Hey David—great progress so far. You’ve already done the hardest part: getting the key systems connected and validated.
Very short version of the answer: Refer to this book “Deciphering Data Architectures” by James Serra for answers. Start by watching the recording of this interesting session on “Using Generative AI on Structured Data (to query and modify data)“ and at the end of this, James introduces his book. You can also refer to a series of articles/videos covering these topics by Reza Rad on radacad.com. https://radacad.com/power-bi-shared-datasets-what-is-it-how-does-it-work-and-why-should-you-care/
Very long version (generic and might not fully apply to your scenario as it is work-culture, data maturity and industry dependent).

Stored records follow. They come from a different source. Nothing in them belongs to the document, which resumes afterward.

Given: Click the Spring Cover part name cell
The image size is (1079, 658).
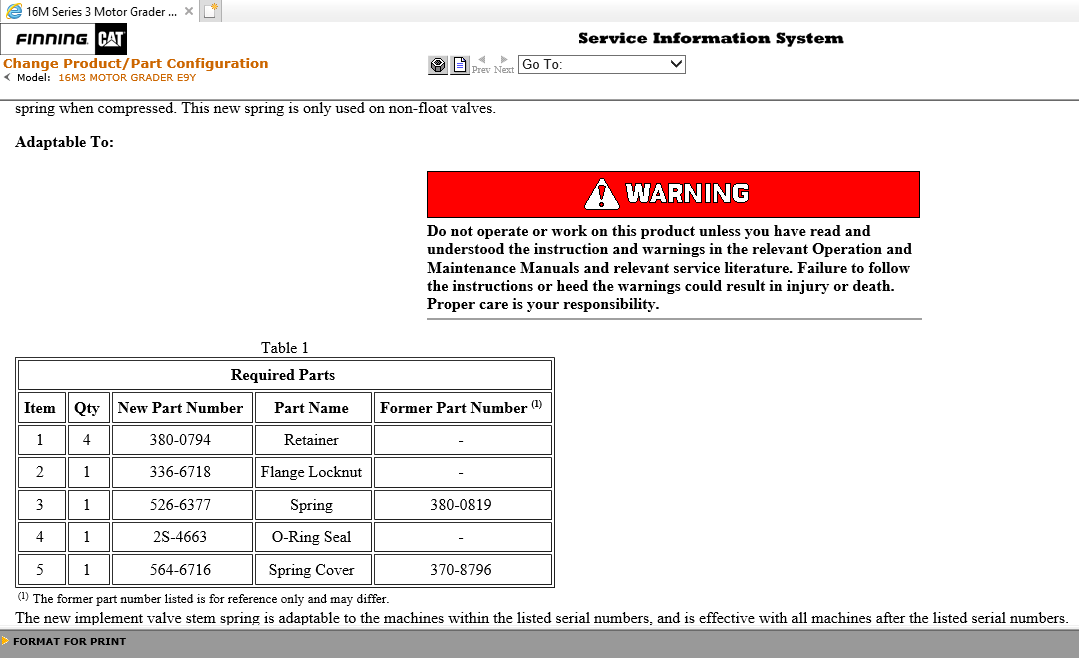Looking at the screenshot, I should 311,570.
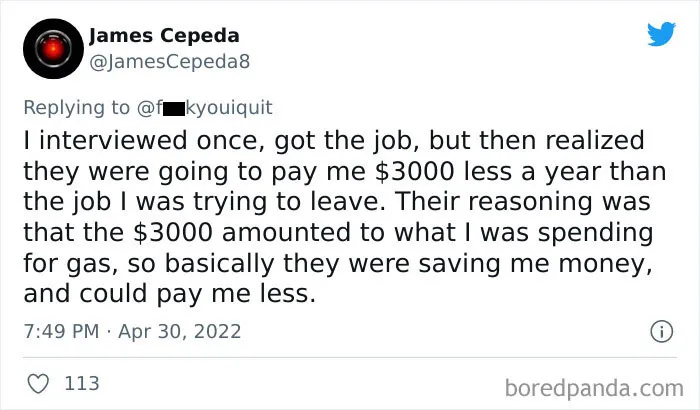Like the tweet with heart icon
Screen dimensions: 700x410
click(38, 384)
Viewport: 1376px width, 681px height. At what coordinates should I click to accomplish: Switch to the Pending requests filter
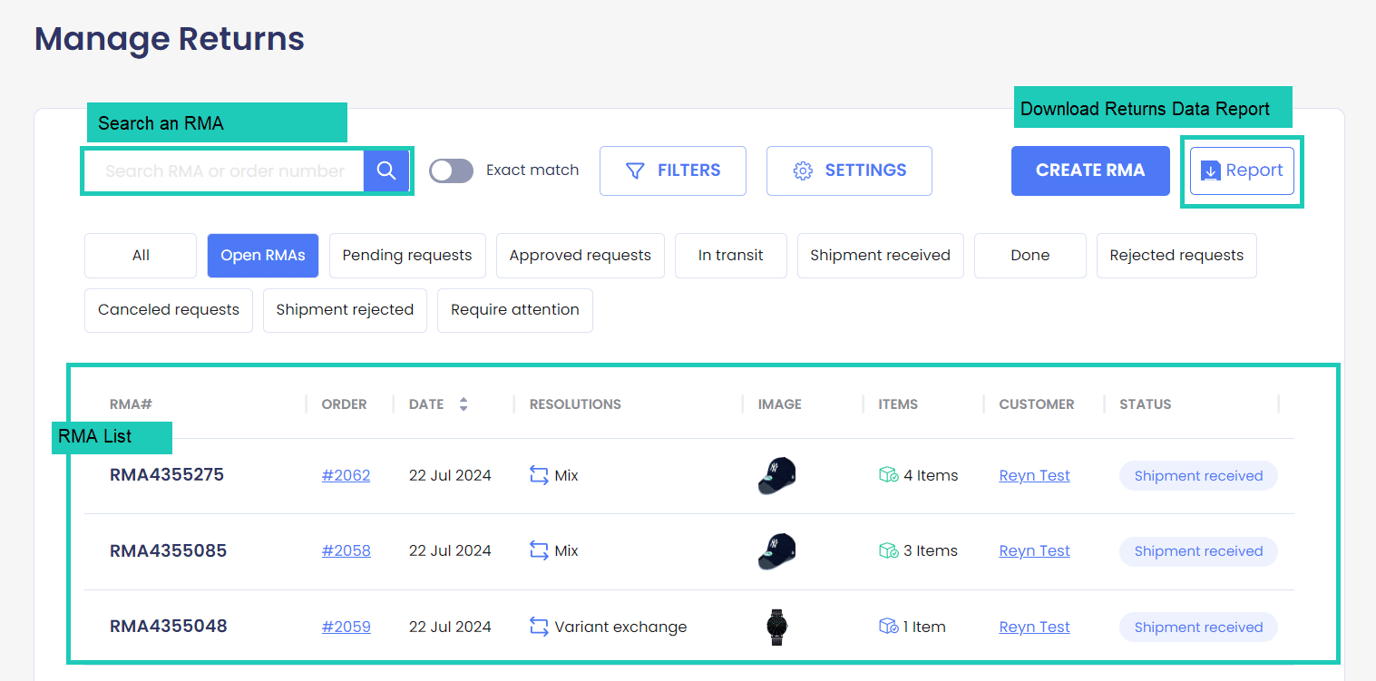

Below is a pragmatic view on your proposed design, what to watch out for, and where a bit of (lightweight) federated structure will save you pain later.
TL;DR (executive summary)
-
Your approach is directionally right. A medallion (Bronze/Silver/Gold) lakehouse on Microsoft Fabric is the recommended pattern to establish a trustworthy single source of truth. [1]
-
Tweak the layout for scale/governance. Keep the medallion pattern, but don’t put everything in a single lakehouse and one workspace. Microsoft’s guidance recommends separate lakehouses per zone and (often) separate workspaces for better control, lifecycle management, and blast‑radius isolation—especially beyond a POC. [1]
-
Use OneLake Shortcuts rather than copying data across teams/domains to avoid duplication and keep permissions consistent. [2]
-
Publish Gold via Direct Lake semantic models (Power BI) to empower business users—with table optimization (V‑Order, compaction) to sustain performance. [3][4][5]
-
Governance: Organize by Domains (data‑mesh style), apply sensitivity labels and use Microsoft Purview for cataloging, lineage, and policy—so you get trusted, consistent data without creating new silos. [6][7][8][9]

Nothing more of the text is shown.